**Activity**
Retype, exactly and with nothing added, the lines from the one showing "Click the Redo toolbar icon" through the final line of the material. Omit pictures.

**Input data**

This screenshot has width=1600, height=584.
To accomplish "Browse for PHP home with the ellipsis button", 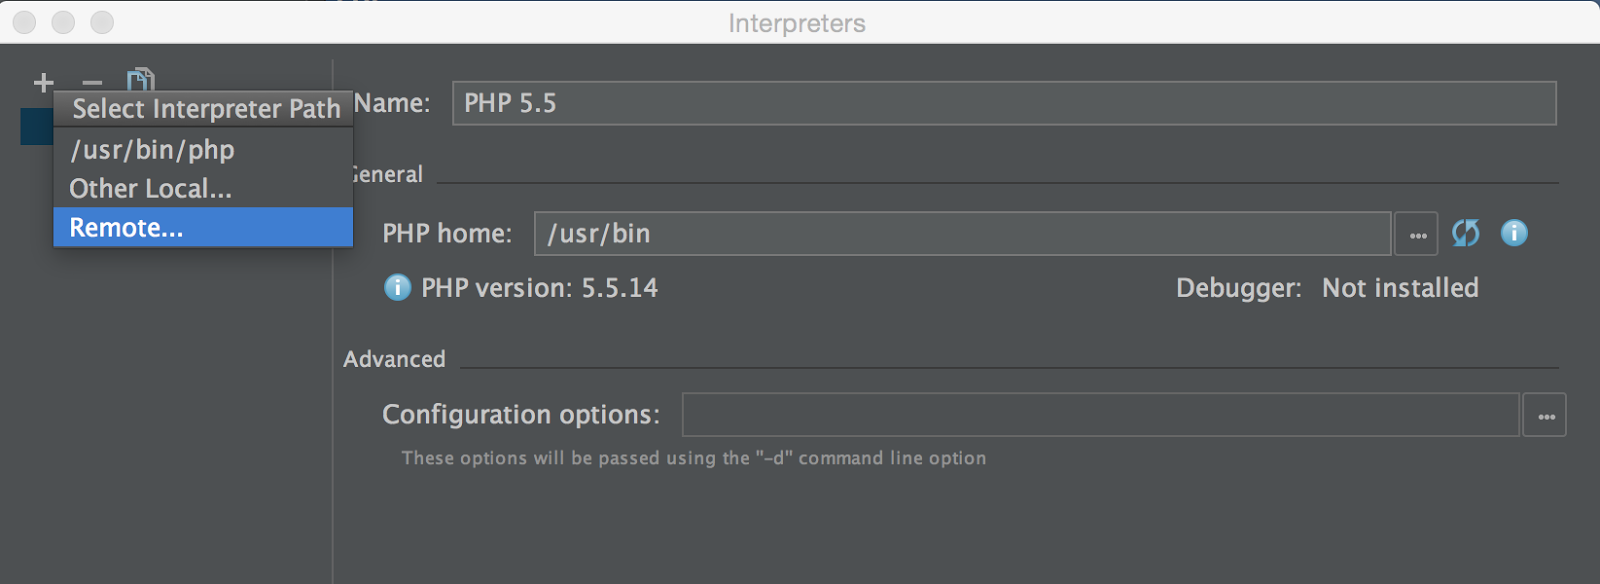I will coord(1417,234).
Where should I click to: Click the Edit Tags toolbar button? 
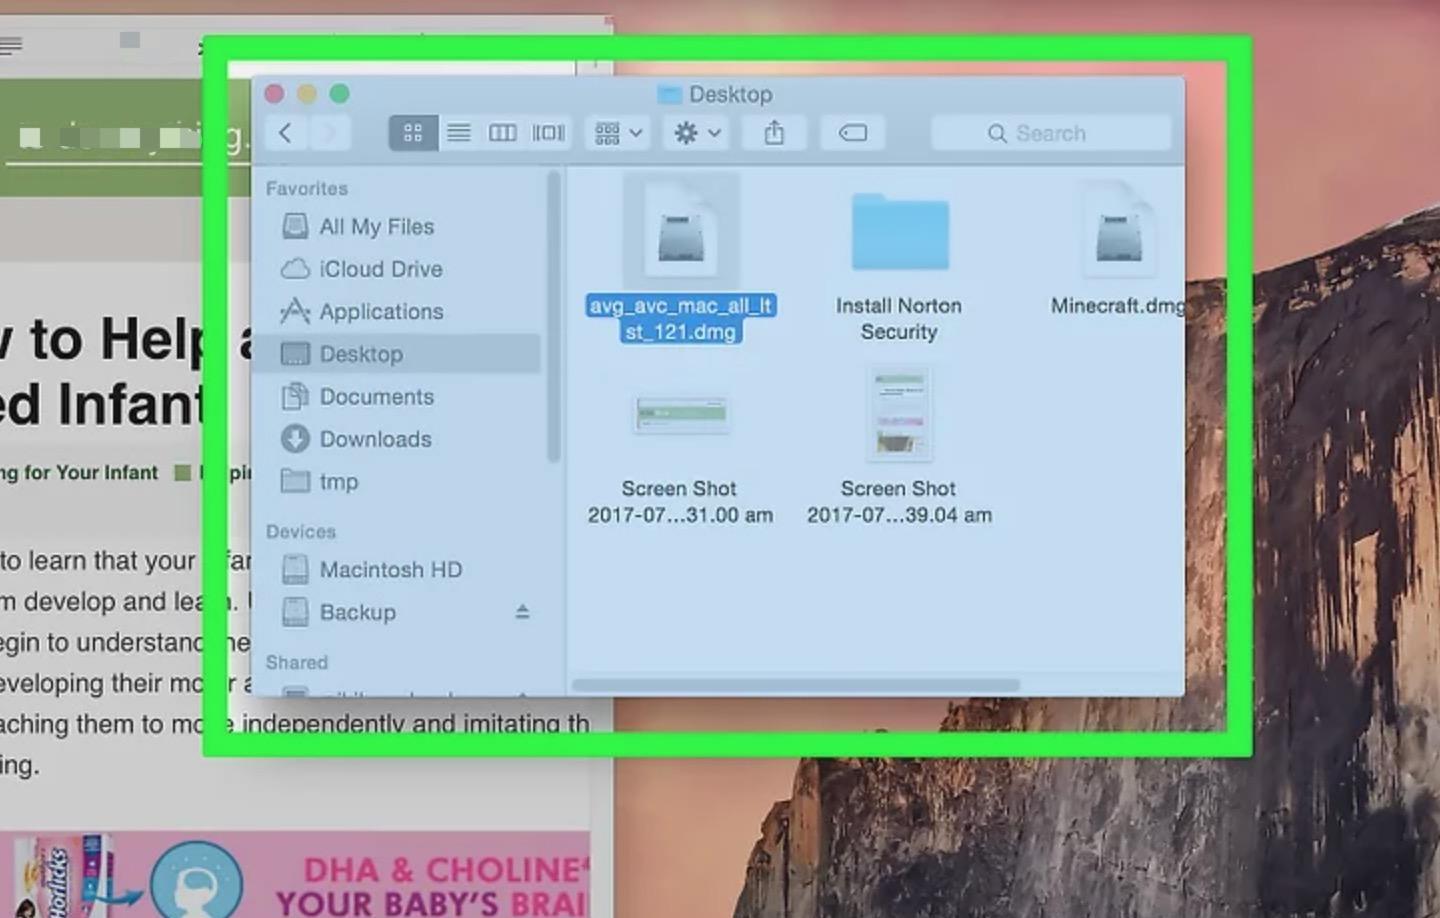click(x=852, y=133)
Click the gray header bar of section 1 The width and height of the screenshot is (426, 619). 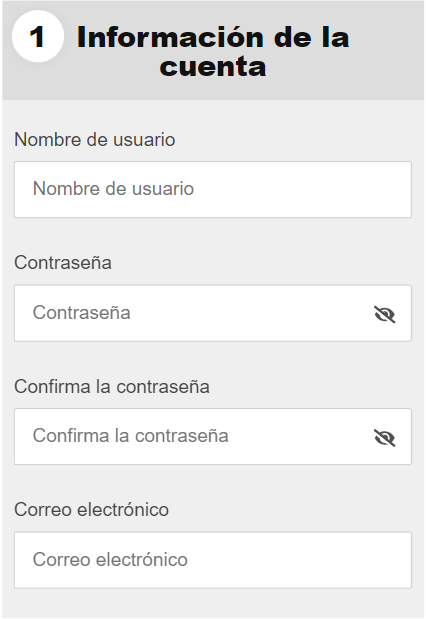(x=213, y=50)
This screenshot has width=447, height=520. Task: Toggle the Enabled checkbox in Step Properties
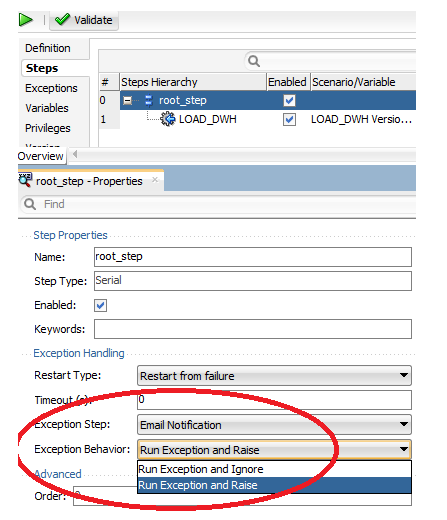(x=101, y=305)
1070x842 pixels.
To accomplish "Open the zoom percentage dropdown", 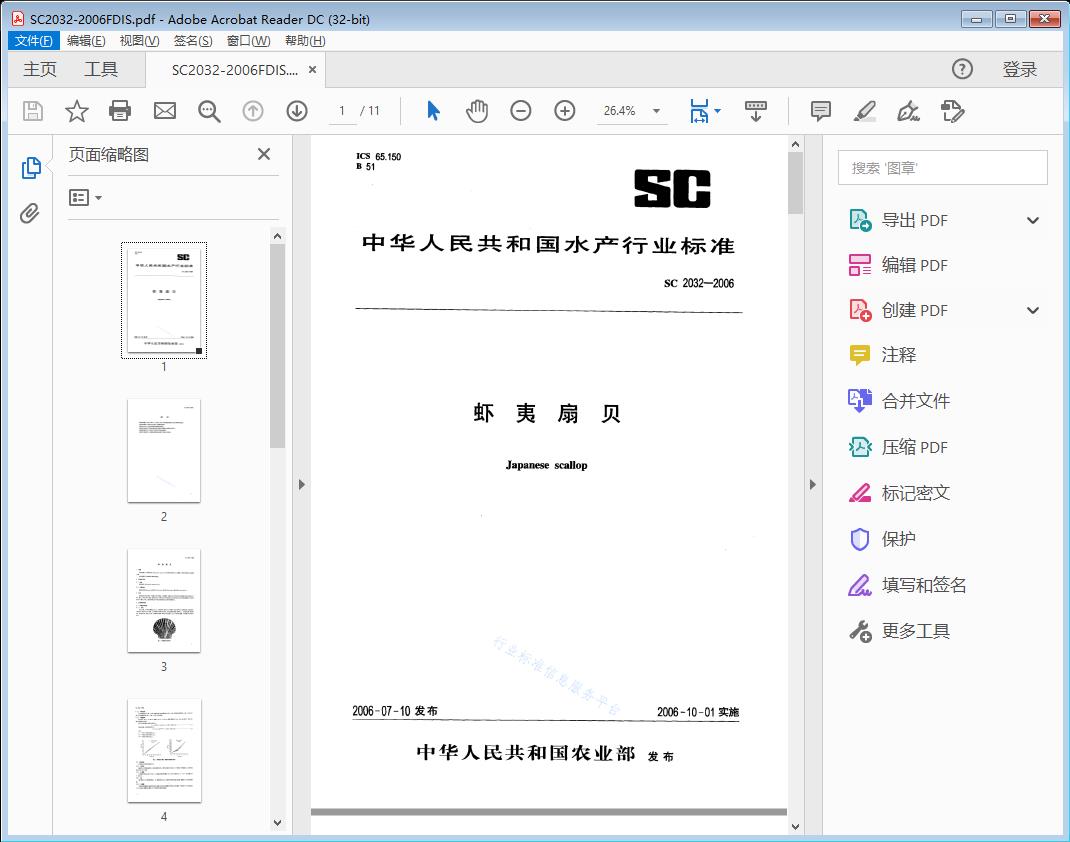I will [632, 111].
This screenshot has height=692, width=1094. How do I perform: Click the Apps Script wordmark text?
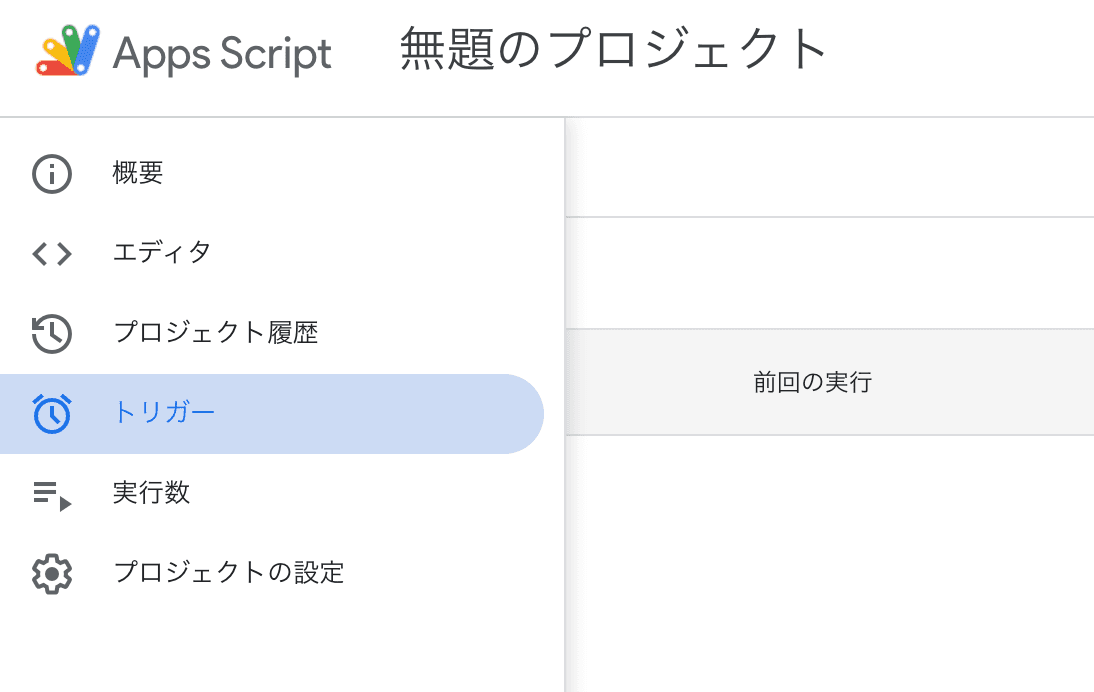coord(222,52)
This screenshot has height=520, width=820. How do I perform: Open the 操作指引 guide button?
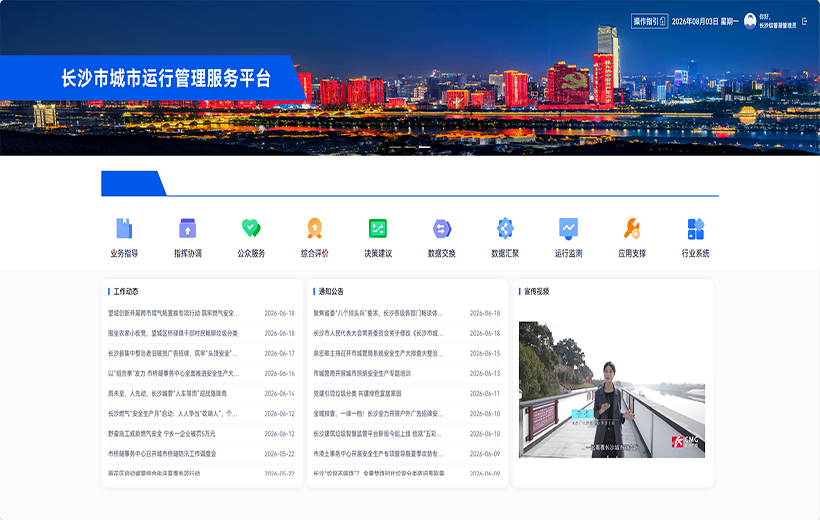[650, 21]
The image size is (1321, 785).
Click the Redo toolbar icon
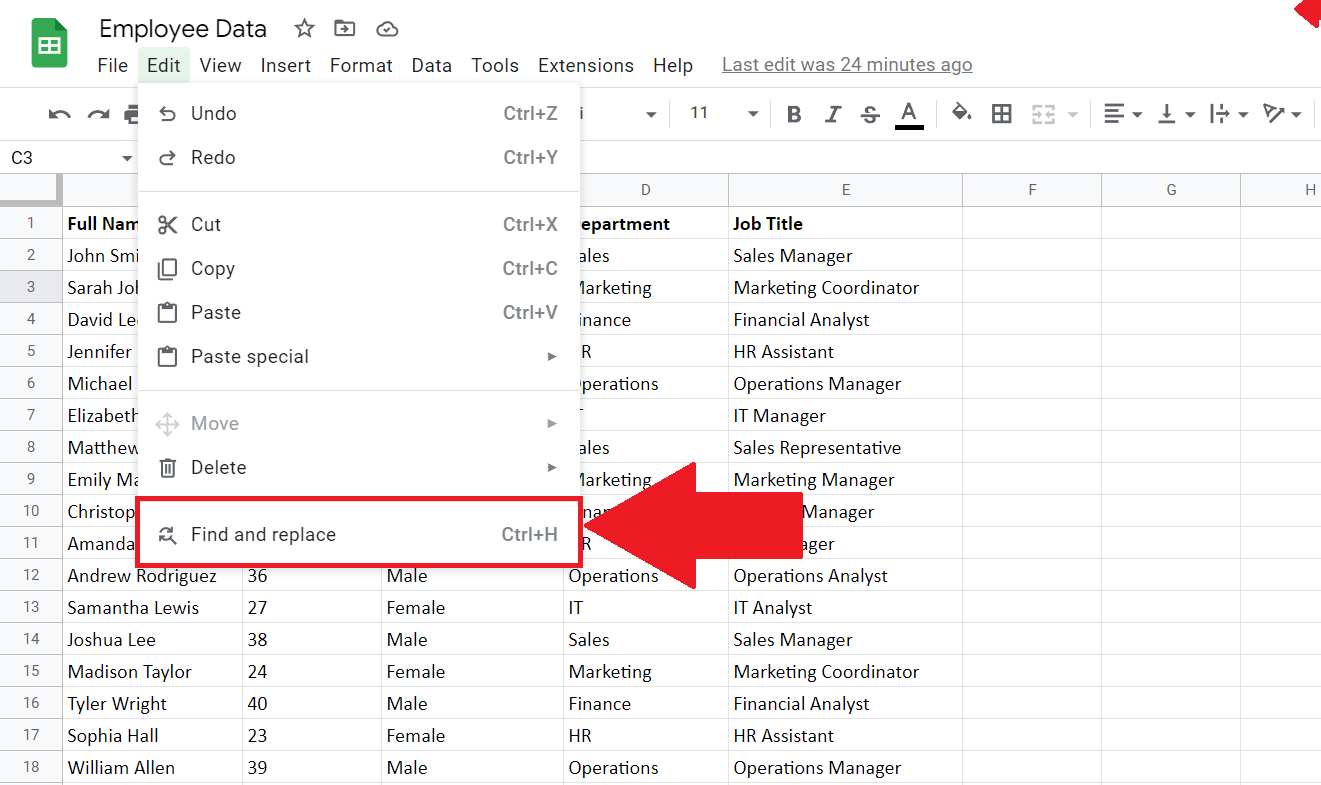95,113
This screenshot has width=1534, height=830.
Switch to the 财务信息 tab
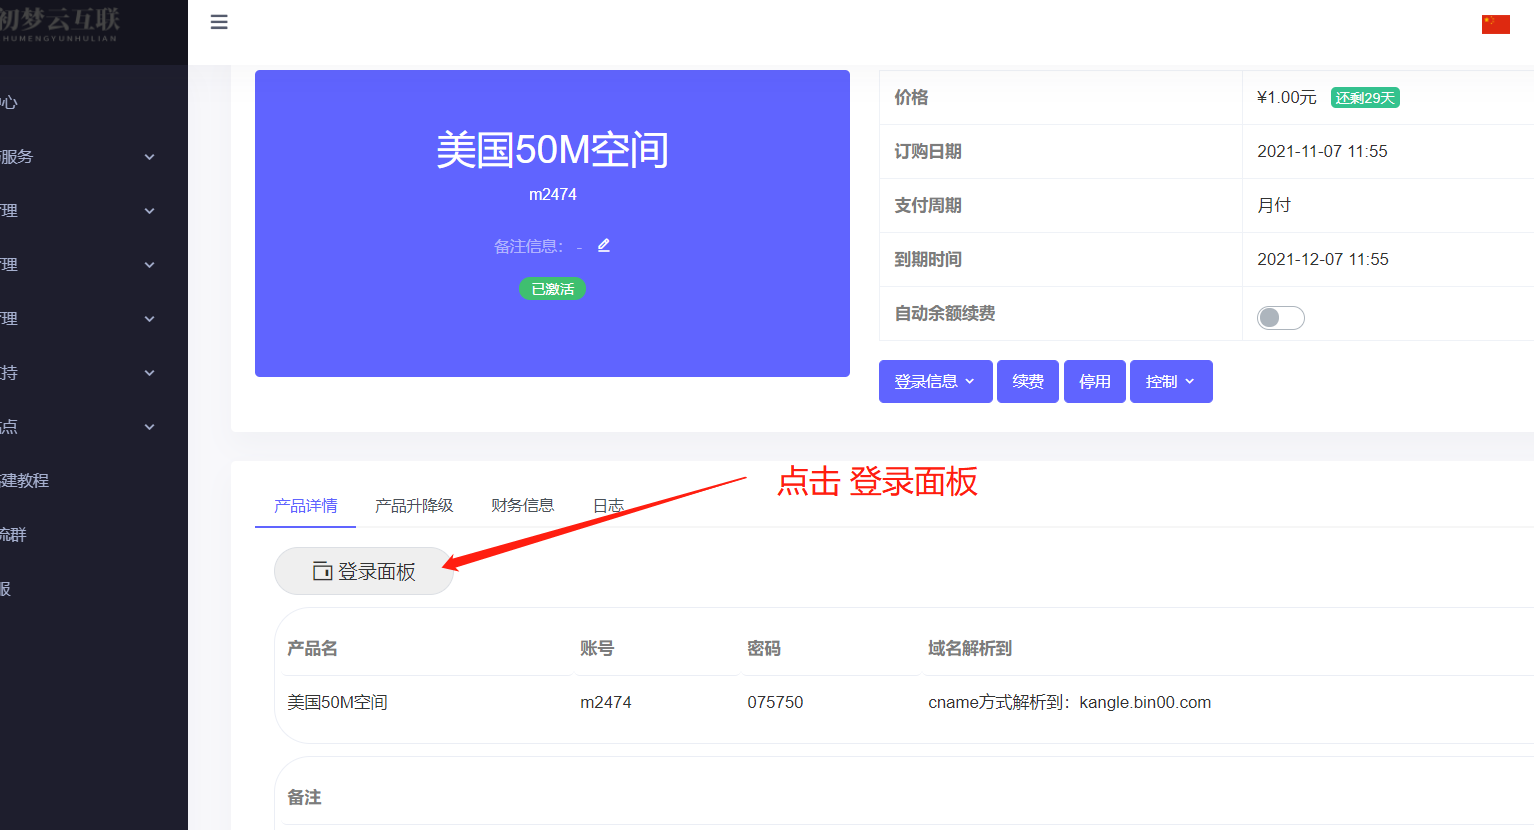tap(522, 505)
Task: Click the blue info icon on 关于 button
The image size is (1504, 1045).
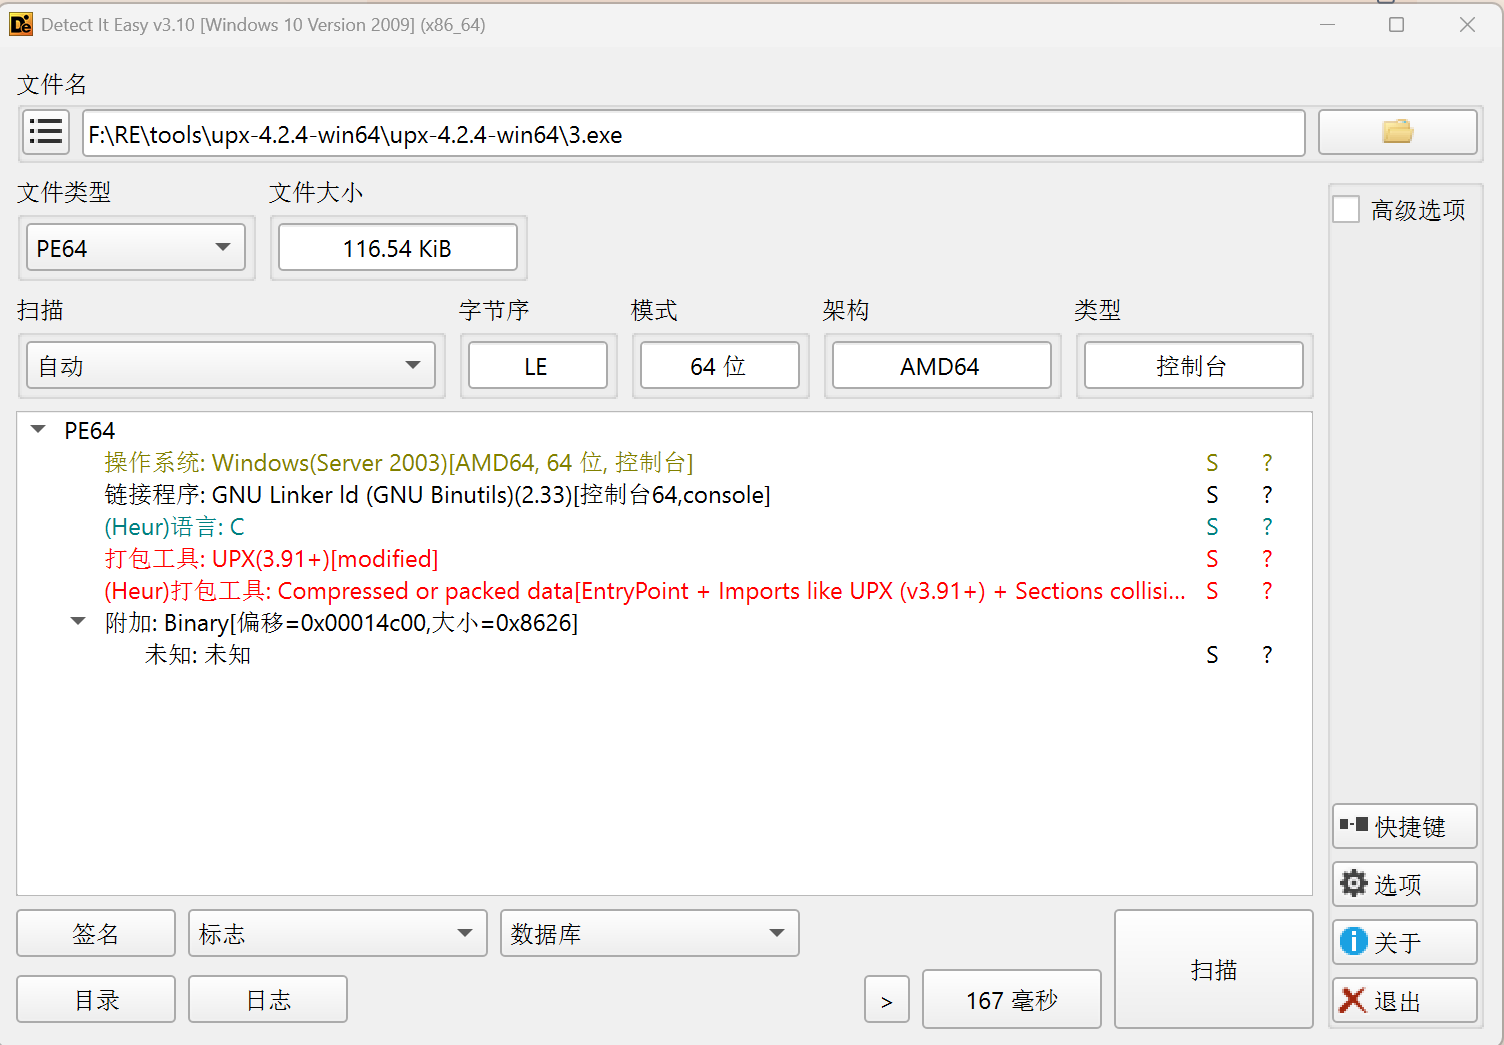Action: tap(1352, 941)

**Output**
Click the Redo toolbar icon
95,113
This screenshot has width=1534, height=830.
Switch to the 财务信息 tab
tap(522, 505)
Task: Click the blue info icon on 关于 button
The image size is (1504, 1045).
Action: tap(1352, 941)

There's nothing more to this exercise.